Provided passage —
BEGIN
# Feeding flax



## Casa_la_Palma (Oct 15, 2013)

I'm curious what everyone feeds their dairy does? What do you all consider, feed wise that helps produce the best tasting milk? I've read chilling the milk quickly is very important, but I've also read things such as pine needles ruin the flavor. I was told by the folks I purchased one of my does from that they feed alfalfa and a sweet feed (4-way grain with molasses) and they get the sweetest and best milk. What about flax seed, any benefits in feeding it? I'm new to all this, recently purchased my first two doelings. Husband is on board with mixed feelings. I need to be sure the milk that I eventually get is better than any store bought cow milk :thumbup:


----------



## Casa_la_Palma (Oct 15, 2013)

It's been awhile since I posted this. Still curious if anyone feeds it and if and how it has affected their health and milk?


----------



## ksalvagno (Oct 6, 2009)

I don't feed flax seed but I'm sure there are benefits to it. It certainly won't hurt.


----------



## happybleats (Sep 12, 2010)

We feed a mix of whole oats, BOSS, calf manna and beet pulp along with alflafa pellets...we give flax seed mixed with wheat germ and coconut oil when skin is flaky or if someone is underweight...we also add ground flax in feed when needed..

Pine needles actually clean up the flavor of milk..and great to offer when milk flavor is off...( ponderosa pine should not be fed to bred Does)

I dont feed sweet feed, I feel its like those sugery cerials for kids.. way too much sugar...

Washing your tools, buckets, hands and goat udder is most important...I like using a vinegar rinse after a hot soap wash on tools and buckets and jars, we use a vingar water udder wash...the vinegar actually conditions the udder..
we filter right after milking in the barn, in clean 1 quart jars..set in these in an ice water bath in a ice chest...this gets you milk temps down fast for clean fresh sweet milk...
END
What is being asked —
Copy out the entire forum thread about feeding flax to dairy goats, word for word.

Information shown —
BEGIN
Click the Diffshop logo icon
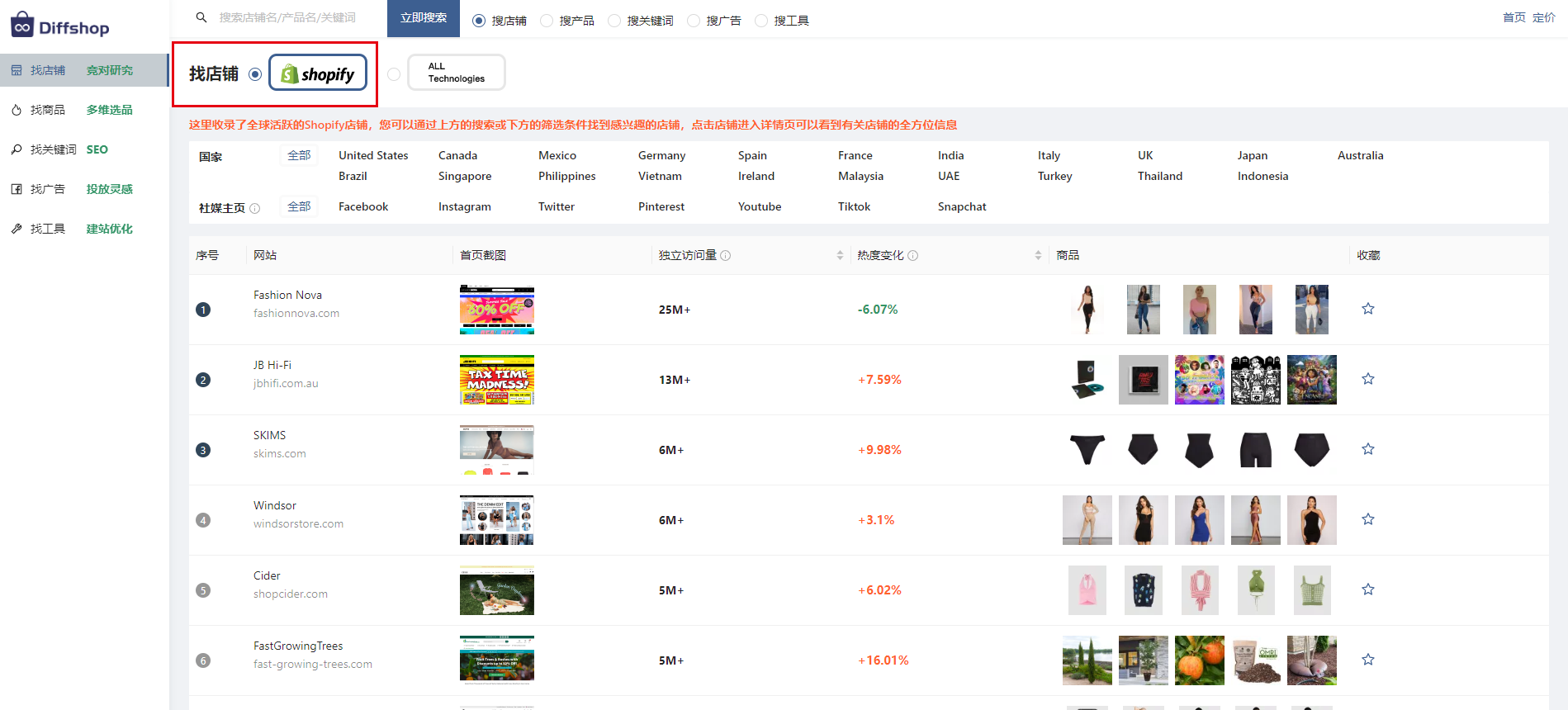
END
Reply to the task —
# Feeding flax



## Casa_la_Palma (Oct 15, 2013)

I'm curious what everyone feeds their dairy does? What do you all consider, feed wise that helps produce the best tasting milk? I've read chilling the milk quickly is very important, but I've also read things such as pine needles ruin the flavor. I was told by the folks I purchased one of my does from that they feed alfalfa and a sweet feed (4-way grain with molasses) and they get the sweetest and best milk. What about flax seed, any benefits in feeding it? I'm new to all this, recently purchased my first two doelings. Husband is on board with mixed feelings. I need to be sure the milk that I eventually get is better than any store bought cow milk :thumbup:


----------



## Casa_la_Palma (Oct 15, 2013)

It's been awhile since I posted this. Still curious if anyone feeds it and if and how it has affected their health and milk?


----------



## ksalvagno (Oct 6, 2009)

I don't feed flax seed but I'm sure there are benefits to it. It certainly won't hurt.


----------



## happybleats (Sep 12, 2010)

We feed a mix of whole oats, BOSS, calf manna and beet pulp along with alflafa pellets...we give flax seed mixed with wheat germ and coconut oil when skin is flaky or if someone is underweight...we also add ground flax in feed when needed..

Pine needles actually clean up the flavor of milk..and great to offer when milk flavor is off...( ponderosa pine should not be fed to bred Does)

I dont feed sweet feed, I feel its like those sugery cerials for kids.. way too much sugar...

Washing your tools, buckets, hands and goat udder is most important...I like using a vinegar rinse after a hot soap wash on tools and buckets and jars, we use a vingar water udder wash...the vinegar actually conditions the udder..
we filter right after milking in the barn, in clean 1 quart jars..set in these in an ice water bath in a ice chest...this gets you milk temps down fast for clean fresh sweet milk...